= Input for this task =
====================
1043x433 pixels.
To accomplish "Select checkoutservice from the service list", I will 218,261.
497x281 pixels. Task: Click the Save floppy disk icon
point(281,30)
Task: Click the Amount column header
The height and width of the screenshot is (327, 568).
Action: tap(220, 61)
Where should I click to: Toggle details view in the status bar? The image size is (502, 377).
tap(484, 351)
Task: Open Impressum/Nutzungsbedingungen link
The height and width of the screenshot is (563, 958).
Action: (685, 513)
====================
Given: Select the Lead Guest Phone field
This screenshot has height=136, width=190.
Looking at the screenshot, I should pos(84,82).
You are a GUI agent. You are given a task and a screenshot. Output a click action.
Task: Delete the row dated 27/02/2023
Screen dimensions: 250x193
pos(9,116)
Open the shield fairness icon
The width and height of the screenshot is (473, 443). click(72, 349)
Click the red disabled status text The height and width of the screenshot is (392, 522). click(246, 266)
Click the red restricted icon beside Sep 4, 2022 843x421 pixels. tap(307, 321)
====================
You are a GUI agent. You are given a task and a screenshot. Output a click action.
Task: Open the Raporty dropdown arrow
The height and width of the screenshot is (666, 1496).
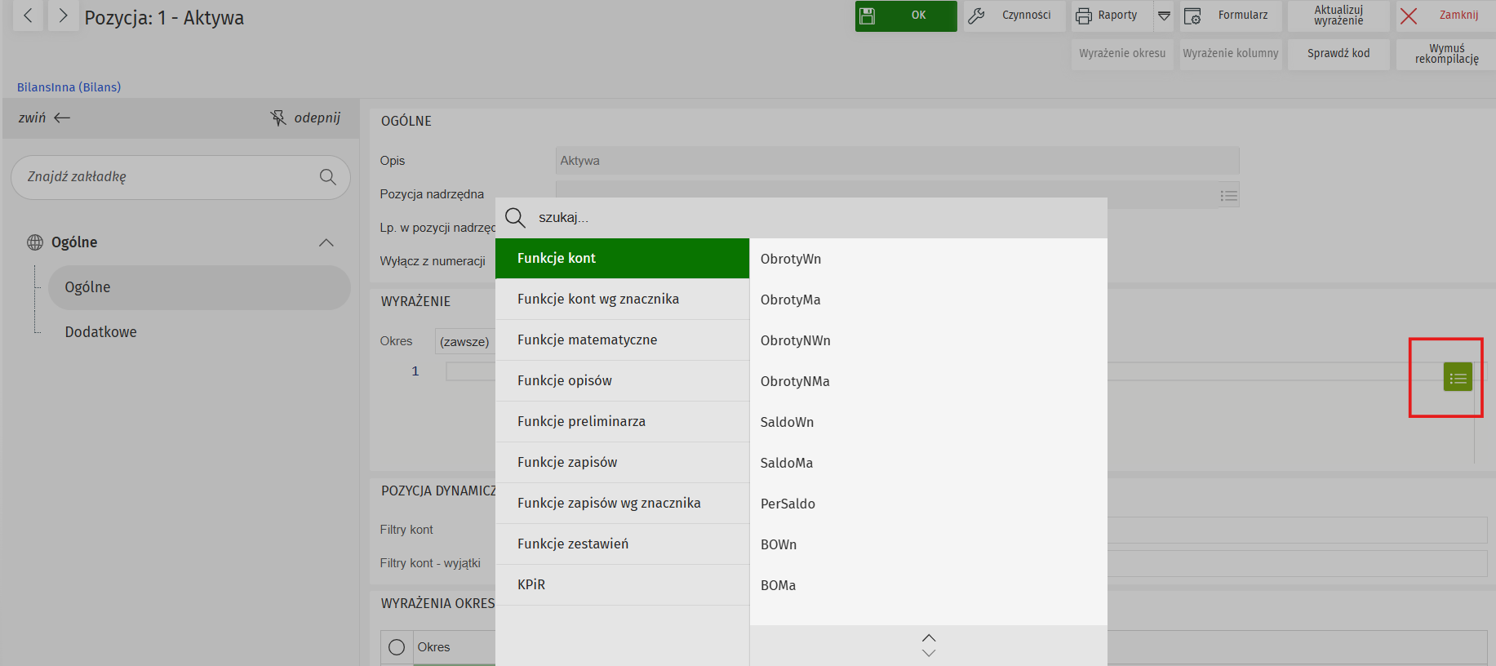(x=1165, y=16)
====================
Copy the lines from the line containing "1043x433 pixels." up to and including the line containing "Action: (685, 513)", reproducing them exactly.

1043x433 pixels.
To accomplish "Select checkoutservice from the service list", I will 218,261.
497x281 pixels. Task: Click the Save floppy disk icon
point(281,30)
Task: Click the Amount column header
The height and width of the screenshot is (327, 568).
Action: tap(220, 61)
Where should I click to: Toggle details view in the status bar? The image size is (502, 377).
tap(484, 351)
Task: Open Impressum/Nutzungsbedingungen link
The height and width of the screenshot is (563, 958).
Action: (685, 513)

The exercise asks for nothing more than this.